Records:
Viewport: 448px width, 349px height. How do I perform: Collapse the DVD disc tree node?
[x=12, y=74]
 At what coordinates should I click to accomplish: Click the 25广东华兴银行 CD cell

---

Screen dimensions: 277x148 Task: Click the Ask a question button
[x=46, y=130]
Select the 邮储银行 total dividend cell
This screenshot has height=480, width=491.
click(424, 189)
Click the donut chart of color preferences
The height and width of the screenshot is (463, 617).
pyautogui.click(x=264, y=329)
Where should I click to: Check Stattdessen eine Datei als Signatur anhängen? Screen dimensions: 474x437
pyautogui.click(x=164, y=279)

What is expected: The answer must be every line from the records above that contains "cell".

Worked solution:
 At what coordinates should I click to accomplish: Click the 25广东华兴银行 CD cell
Select the 邮储银行 total dividend cell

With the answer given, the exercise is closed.